Inlaat Veerse Meer draait op halve kracht
De ververskoker die het Veerse Meer van gezond water voorziet, draait al maanden op halve kracht. De stroming rond de inlaat beschadigt de bodembescherming in de Oosterschelde.
De zogeheten Katse Heule zit sinds juni in de Zandkreekdam, die het Veerse Meer afsluit van de Oosterschelde. De inlaat van zout water moet de stankoverlast en overmatige algengroei in het Veerse Meer tegengaan.
Kort na de ingebruikname van de doorlaatkoker bleek echter dat de bodem aan de kant van de Oosterschelde beschadigd raakte vanwege de sterke stroming. Volgens Rijkswaterstaat Zeeland draait de ververskoker nu sinds oktober op halve kracht.
Woordvoerder Edwin de Fijter zegt dat wel geprobeerd is om met noodreparaties de bodembeschermingslaag te repareren „maar dat was niet zo succesvol. Ik denk dat de stromingssterkte is onderschat. De bescherming beschadigde zo snel dat in het ergste geval het hele bouwwerk bij de inlaat had kunnen instorten.”
Volgens De Fijter wordt nu al maanden onderzocht hoe de bodembescherming, die bestaat uit een laag gestorte stenen, succesvol kan worden hersteld. „Het blijkt erg lastig te zijn om de stromingssnelheid te berekenen. Daarnaast wordt gezocht naar een goede manier om het steen zo sterk mogelijk te maken. Er valt te denken aan een laag gietasfalt of beton die de liggende stenen aan elkaar moet hechten.”
De Fijter stelt overigens dat de gezondheid van het water in het Veerse Meer sinds juni met sprongen vooruit is gegaan. „Dat ging veel sneller dan wij verwacht hadden.
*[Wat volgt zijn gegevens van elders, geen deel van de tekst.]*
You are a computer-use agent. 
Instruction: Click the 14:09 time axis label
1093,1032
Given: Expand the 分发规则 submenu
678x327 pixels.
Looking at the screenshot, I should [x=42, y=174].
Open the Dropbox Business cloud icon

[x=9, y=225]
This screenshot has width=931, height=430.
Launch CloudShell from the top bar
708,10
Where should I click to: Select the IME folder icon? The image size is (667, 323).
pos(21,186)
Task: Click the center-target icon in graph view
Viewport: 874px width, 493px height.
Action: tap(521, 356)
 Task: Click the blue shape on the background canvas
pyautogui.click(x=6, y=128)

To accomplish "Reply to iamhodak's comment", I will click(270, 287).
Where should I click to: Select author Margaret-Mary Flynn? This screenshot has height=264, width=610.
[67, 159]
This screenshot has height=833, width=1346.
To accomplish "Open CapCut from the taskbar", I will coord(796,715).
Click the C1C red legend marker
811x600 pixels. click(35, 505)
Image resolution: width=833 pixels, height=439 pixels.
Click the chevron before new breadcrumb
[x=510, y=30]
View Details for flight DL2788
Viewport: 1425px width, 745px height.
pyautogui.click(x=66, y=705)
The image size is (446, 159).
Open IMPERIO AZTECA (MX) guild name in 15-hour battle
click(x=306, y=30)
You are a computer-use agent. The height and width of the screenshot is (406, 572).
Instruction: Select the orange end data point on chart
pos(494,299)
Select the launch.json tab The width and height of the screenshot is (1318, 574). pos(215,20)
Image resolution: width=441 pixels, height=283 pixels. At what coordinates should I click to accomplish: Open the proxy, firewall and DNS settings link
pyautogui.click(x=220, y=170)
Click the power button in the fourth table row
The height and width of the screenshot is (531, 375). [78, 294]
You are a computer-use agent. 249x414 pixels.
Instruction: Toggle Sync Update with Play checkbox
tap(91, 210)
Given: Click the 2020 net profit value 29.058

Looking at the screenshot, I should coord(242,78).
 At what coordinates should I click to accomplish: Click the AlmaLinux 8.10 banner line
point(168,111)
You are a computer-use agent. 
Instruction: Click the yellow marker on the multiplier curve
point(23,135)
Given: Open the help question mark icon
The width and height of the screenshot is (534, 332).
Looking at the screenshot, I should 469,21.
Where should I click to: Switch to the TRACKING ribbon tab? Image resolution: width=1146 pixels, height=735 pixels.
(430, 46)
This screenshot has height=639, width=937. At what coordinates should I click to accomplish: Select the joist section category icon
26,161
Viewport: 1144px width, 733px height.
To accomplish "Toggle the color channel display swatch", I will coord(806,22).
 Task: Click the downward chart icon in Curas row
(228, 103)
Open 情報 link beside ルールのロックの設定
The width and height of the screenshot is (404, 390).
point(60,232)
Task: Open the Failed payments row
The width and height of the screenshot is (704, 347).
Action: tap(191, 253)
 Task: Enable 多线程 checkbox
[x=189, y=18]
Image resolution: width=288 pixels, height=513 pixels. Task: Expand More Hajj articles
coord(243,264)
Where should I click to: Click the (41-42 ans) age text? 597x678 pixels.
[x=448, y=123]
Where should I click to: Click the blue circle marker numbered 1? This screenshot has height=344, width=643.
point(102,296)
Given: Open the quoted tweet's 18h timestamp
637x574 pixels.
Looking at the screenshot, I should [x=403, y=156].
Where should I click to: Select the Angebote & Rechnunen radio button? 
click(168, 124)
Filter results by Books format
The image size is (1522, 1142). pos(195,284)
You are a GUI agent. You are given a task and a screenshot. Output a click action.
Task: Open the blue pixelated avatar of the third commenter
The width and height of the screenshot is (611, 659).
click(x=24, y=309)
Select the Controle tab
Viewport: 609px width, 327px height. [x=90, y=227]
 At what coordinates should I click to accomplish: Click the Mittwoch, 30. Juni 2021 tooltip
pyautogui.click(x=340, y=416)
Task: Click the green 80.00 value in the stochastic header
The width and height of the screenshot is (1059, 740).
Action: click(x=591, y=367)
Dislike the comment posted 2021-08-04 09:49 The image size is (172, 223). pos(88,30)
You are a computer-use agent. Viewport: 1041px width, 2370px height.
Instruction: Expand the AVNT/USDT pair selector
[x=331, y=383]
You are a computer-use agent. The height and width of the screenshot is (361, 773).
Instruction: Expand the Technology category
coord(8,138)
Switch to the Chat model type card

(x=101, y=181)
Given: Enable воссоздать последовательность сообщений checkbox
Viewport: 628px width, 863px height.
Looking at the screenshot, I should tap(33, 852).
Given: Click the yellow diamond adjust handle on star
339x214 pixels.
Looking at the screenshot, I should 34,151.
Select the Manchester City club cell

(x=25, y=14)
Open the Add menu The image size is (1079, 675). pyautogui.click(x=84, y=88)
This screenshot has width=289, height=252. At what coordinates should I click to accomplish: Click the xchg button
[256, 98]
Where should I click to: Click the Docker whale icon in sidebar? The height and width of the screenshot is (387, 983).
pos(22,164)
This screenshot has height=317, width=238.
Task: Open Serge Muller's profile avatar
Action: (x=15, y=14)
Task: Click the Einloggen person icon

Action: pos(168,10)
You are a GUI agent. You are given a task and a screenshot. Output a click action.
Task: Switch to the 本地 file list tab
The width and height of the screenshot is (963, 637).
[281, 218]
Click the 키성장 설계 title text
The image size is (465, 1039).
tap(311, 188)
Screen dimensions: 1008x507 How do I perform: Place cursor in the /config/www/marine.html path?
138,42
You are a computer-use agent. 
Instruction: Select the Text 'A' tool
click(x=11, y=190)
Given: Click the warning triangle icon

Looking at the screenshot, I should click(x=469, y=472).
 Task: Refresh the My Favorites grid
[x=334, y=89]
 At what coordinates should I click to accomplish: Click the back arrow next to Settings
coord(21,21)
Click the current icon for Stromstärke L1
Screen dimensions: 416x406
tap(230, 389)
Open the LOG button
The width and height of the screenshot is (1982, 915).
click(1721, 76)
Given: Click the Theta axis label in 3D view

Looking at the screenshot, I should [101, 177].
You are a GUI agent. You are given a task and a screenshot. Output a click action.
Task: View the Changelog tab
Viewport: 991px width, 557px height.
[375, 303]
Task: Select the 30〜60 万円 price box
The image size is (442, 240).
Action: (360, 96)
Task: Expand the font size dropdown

Wat dat betreft is het niet zo’n ramp dat de koker op halve capaciteit draait. Het is echter wel belangrijk dat hij zijn volle capaciteit kan halen.”
Het meer is sinds de afsluiting in het Deltaplan vele tientallen jaren zo goed als afgesloten geweest, wat het meer een ongezonde waterkwaliteit gaf.